The best and most effective way to break your sugar addiction is by following 1 simple rule.

Do you have an idea of what that 1 simple rule is?

It is so simple that you may not even think of it and you may get frustrated because you feel you are trying so hard, but just can’t break the sugar addiction.

You want to cut out sugar, but it just doesn’t seem to be working.

The 1 simple rule is to add lots of flavor to every meal.

It is really that simple.  There are so many flavors that will provide the sweet sensation that sugar gives you, but of course without all the actual sugar.  Cutting out sugar becomes real simple when you have this flavor explosion that satisfies your sensory mechanism.

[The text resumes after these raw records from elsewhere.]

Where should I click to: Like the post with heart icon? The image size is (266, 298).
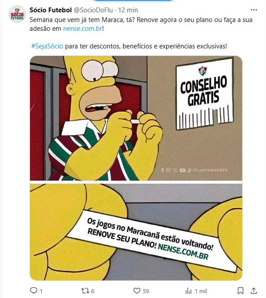coord(137,291)
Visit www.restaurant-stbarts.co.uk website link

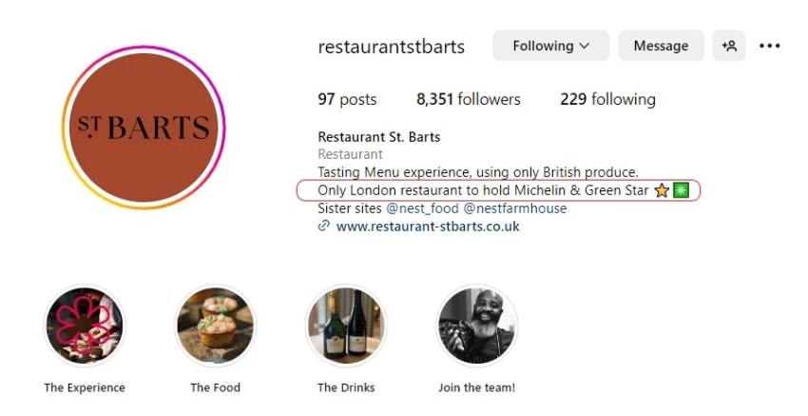[428, 227]
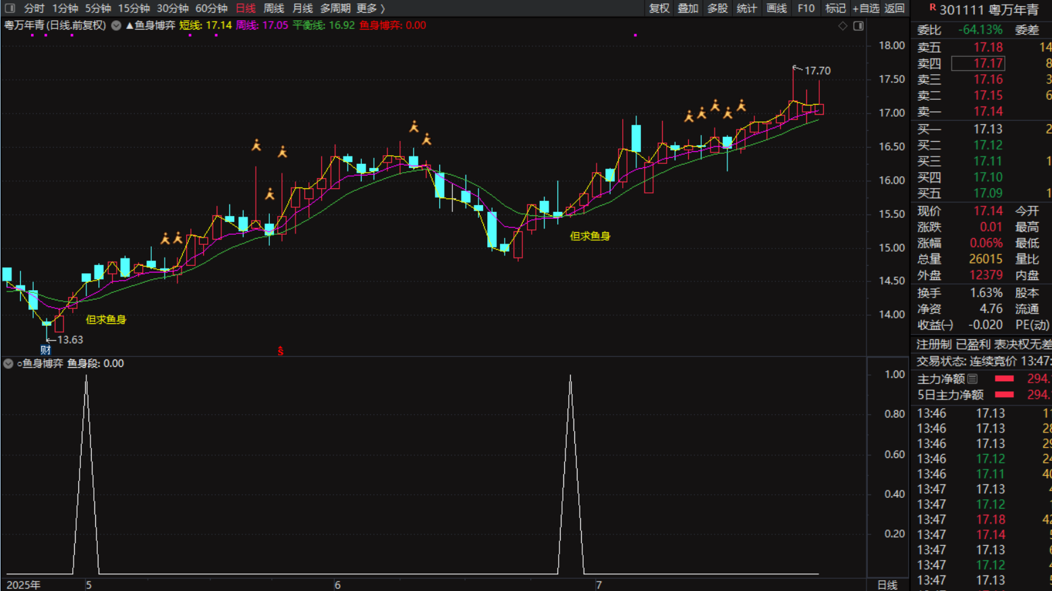Switch to the 周线 weekly tab
Image resolution: width=1052 pixels, height=591 pixels.
click(273, 8)
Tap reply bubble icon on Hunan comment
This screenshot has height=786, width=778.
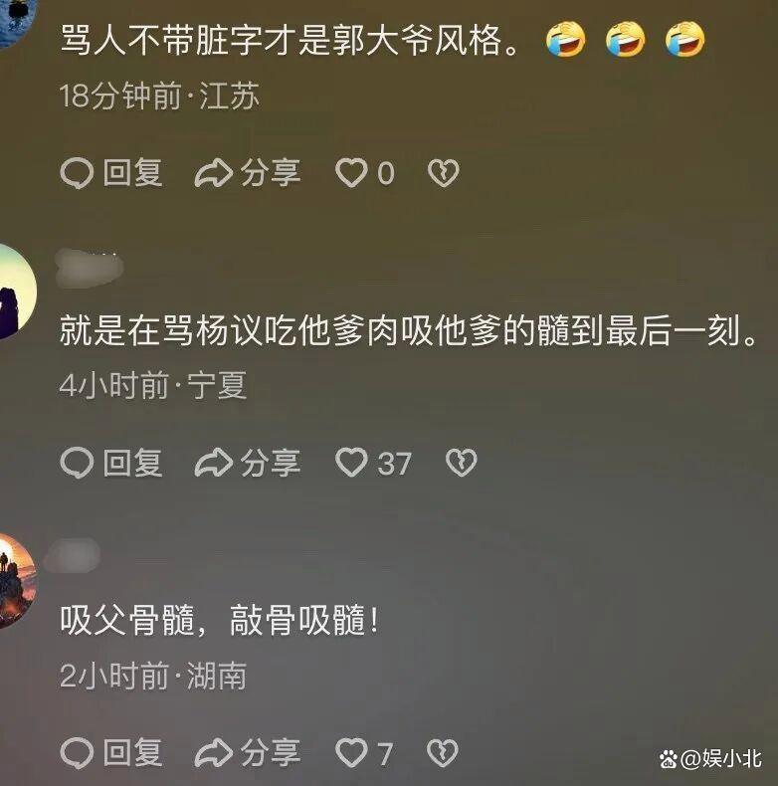(x=77, y=753)
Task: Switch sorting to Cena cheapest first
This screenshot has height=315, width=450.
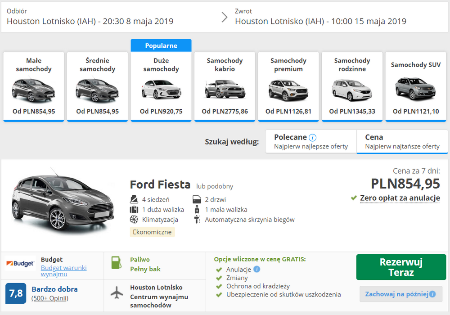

There is nothing wrong with playing tricks on your mind when it comes to eating healthier.  Your mind is happy and your body is happy also.

Enjoy this low carb, high protein flavor explosion.

Grilled Halibut with Fennel, Orange, Red Onions, and Oregano

2 tablespoons extra virgin olive oil halibut dinner - blog
4 6-ounce halibut fillets (sprinkle with salt and fresh ground pepper)
1 orange
1 fennel bulb, quartered, cored, and thinly sliced
1 red onion, thinly sliced
2 tablespoons red wine vinegar
1 tablespoon chopped fresh oregano


Heat a grill pan over high heat. Drizzle extra virgin olive oil over the fish and season with
salt and pepper. Grill for 4 minutes on each side, or until fish is firm and cooked through.

Preheat a skillet over medium high heat.

While the fish cooks grate the zest of the orange and set aside. Peel the orange and cut off the ends, stand it upright, and cut off the skin and cut in thin strips from top to bottom. Cut the orange into thin slices across.

To the preheated skillet, add the 2 tablespoons of extra virgin olive oil, the fennel, and onions. Season with salt and pepper and cook for 3-5 minutes, until seared and beginning to soften. Add the vinegar to the pan and shake it around a little. Remove the pan from the heat and add the oranges, zest, parsley and oregano.

Mix it all up to distribute the seasoning and serve the salad on a plate topped with the fish.